::: RECORDS TO USE :::

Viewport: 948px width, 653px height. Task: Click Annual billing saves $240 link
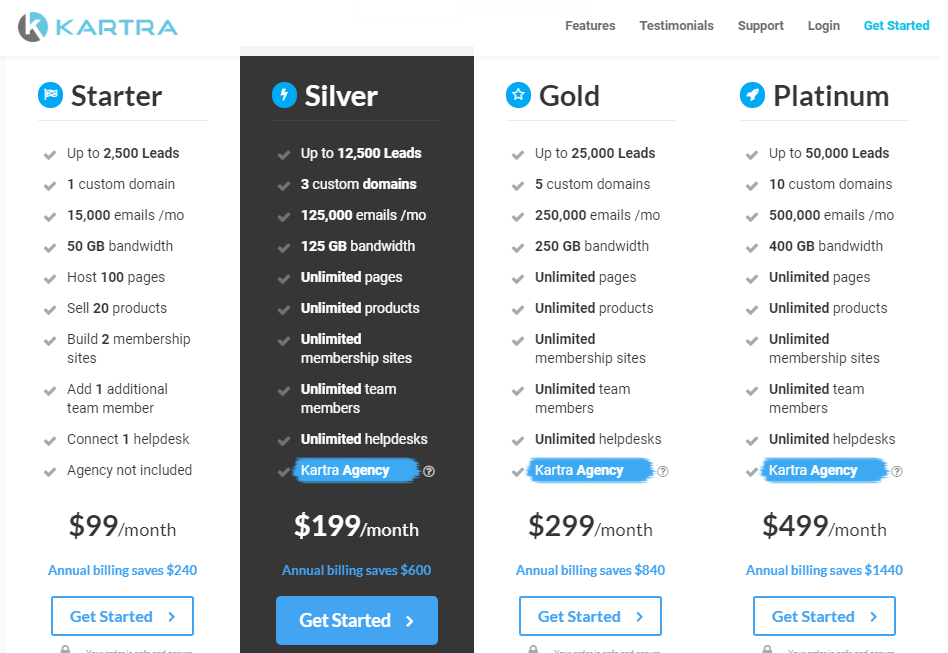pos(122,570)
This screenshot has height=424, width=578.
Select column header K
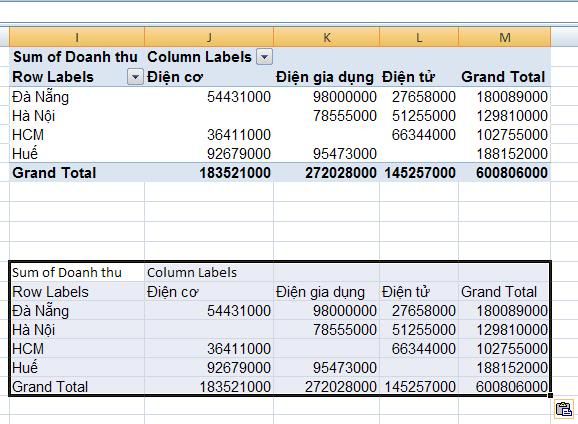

:::
::: RECORDS TO USE :::

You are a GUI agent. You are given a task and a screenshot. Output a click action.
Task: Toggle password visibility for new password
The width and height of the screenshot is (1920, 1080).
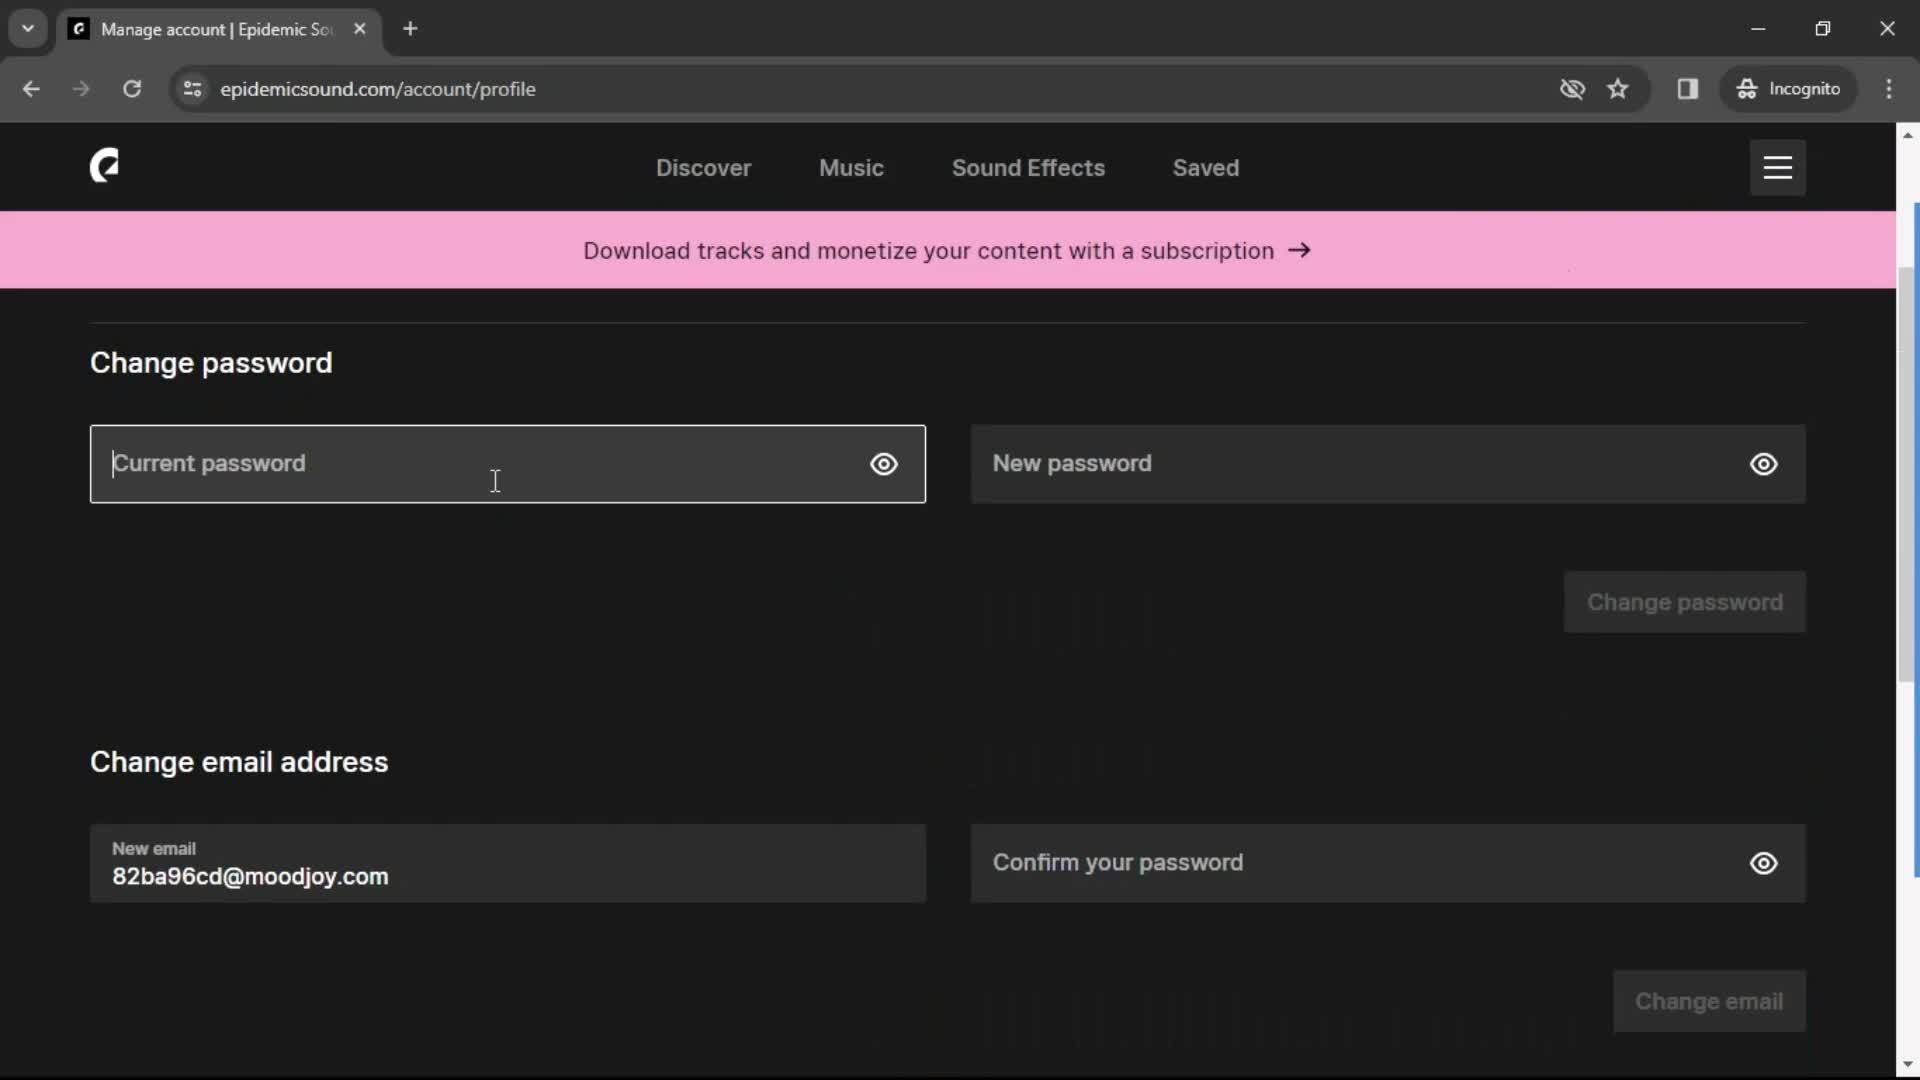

:::

Please tally how many lines in the listing above contain the word "screenshot", and answer with the figure alone.

3